Two Mom’s Playing Their Parts

A few weeks ago, a friend sent me a link to this video about Mickey Rowe, the young man playing  the lead in a production of The Curious Incident of the Dog in the Night Time. A year ago, the Broadway tour of Curious was in Orlando and I had the opportunity to interview the actor that played the Mother, Felicity Jones Latta. I was interviewing her for a podcast for the arts center, so we were focused on the show: We discussed her journey as a professional artist and as an actor (two very different journeys) and her process for creating this character, the mother of a unique child.

We had a great discussion and then when the formal podcast was over, we had another discussion.  I admitted to her that, like the young man in the play, my child is unique.  My child doesn’t understand how life works.  My child thinks differently.  Oh, and he has curly hair and flicks his fingers, much like the actor Adam Langdon, who played Christopher in the tour. Only Adam was acting at flicking his fingers and acting about not needing eye contact.

Then she interviewed me. She wanted to know what it was like for me to watch the play and I told her the truth. I felt exposed.  I felt like everyone in the theater was looking at me to see how I responded. I know that all of my friends who saw the show during the run in Orlando would text or call or post “I was thinking about you the whole time!”  And that I didn’t want to be thought of. I didn’t want everyone knowing how it felt to be the mother of this child.

Which is kind of weird because I’m always writing and speaking and looking for opportunities to for Henry and I share what our life is like.  But then those audiences see our life and experiences in the way that we share them, which is usually hopeful, meaningful, inspirational and often funny.  Not in the visceral, sometimes dangerous, often frantic, usually frustrating way portrayed in this production.  Which is also an experience in how we live our lives.

But there it was all on stage for everyone to experience.

She asked me what the difference was between me and the mother she played. This was easy.  Her mother was in true crisis a part of which was that she didn’t know how she felt about being a mother, his mother.  She was also living in a way in which the disease, the disorder, was in charge of her life.  The autism was running the show. If it didn’t want to hug, then there’s no hugging. If it didn’t want to manage a meltdown, then there was a meltdown.  If it couldn’t go into a public place, then it didn’t go.

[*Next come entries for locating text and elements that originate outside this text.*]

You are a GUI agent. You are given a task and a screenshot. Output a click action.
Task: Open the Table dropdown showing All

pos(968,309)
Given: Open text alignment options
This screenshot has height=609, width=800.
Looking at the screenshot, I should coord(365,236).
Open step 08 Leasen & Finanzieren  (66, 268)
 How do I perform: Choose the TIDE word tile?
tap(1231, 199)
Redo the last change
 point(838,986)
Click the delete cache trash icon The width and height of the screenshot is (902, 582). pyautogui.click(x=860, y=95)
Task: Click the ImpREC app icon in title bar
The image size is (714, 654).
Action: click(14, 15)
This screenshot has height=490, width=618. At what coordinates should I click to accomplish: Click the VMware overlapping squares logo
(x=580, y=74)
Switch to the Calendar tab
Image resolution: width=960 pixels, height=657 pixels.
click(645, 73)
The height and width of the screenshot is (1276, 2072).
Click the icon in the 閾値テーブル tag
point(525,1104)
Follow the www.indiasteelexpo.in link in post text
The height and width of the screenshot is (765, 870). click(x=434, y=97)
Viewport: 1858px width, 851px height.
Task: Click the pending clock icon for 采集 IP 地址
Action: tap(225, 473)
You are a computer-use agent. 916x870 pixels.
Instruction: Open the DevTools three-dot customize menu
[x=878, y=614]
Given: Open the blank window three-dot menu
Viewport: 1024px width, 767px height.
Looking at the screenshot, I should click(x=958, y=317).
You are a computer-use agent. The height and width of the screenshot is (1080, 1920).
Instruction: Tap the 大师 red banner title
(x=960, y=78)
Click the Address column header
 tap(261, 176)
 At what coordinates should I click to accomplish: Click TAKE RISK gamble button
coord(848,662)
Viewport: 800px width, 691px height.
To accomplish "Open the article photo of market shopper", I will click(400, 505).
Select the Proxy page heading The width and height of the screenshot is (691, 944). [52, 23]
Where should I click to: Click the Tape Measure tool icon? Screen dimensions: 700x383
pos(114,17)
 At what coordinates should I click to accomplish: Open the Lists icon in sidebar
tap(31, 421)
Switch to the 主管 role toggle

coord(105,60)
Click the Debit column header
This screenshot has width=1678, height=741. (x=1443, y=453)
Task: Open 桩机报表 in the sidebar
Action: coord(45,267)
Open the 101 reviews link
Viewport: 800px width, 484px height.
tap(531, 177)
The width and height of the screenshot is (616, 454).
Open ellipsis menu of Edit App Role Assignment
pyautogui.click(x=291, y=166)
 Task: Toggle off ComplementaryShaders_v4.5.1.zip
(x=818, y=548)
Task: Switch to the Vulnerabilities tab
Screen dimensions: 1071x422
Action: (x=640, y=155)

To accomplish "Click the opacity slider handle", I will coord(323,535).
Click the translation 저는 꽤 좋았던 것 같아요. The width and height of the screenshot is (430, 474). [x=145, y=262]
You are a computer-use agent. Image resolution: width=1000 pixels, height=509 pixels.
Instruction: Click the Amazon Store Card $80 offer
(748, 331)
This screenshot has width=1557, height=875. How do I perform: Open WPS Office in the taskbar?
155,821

In my world, we are in charge.  I tell autism what we need to do.  If it doesn’t want to hug, ok we’ll train it to receive and give hugs.  Because I, Alice, Henry’s mom, needs hugs. If autism doesn’t want public places then we train it to manage being out in public.  We break it down.  We break its grip on Henry.

This is challenging work because it requires finding the dividing line between Henry and autism.  What does Henry want to do?  What is autism not allowing him to do? What gift is autism giving him that allows him to do things he might otherwise not be able to do? What does Henry actually not want to do?

The best example is the birds.  He hates birds.  We worked and worked on being in public places (parking lots, the zoo, Sea World) where there might be birds. And we survived those attempts.  But he hates them.  They freak him out.  So, we don’t go places where there are flocks of birds. And we move quickly if they show up where we are.

That dividing line was much clearer when he was small.  No one wants to have a meltdown or injure himself or someone he loves.  So, we did sensory exercises.  We practiced, timed our outings, over prepared, wrote social stories and we found out how far we could get.

Dr. Phil's teaching on dealing with addiction in a person you love is “You’re talking to the disease now.” I apply this liberally. Autism doesn’t get to tell me who I am or what my life looks like, and it doesn’t get to dictate who Henry is. I tell it what it’s life looks like. Now, my work as the mother of an adult is to give him the reigns to help him to make the distinction between autism and what he actually wants to do. He gets to break the grip.

That’s the biggest difference between Henry and I and Christopher and his Mom. In the play, they are subject to it. In my show, it is subject to us.

We didn’t record this part of our conversation because in our podcast we were representing the show, the character and the theater.  This conversation was purely personal—me sharing how her performance impacted me and hopefully giving her the support to continue performing her role. And her discovering how the mother of a unique, curly-haired young adult felt about the story she was embodying. It was a powerful hour of truth and art.  My favorite thing.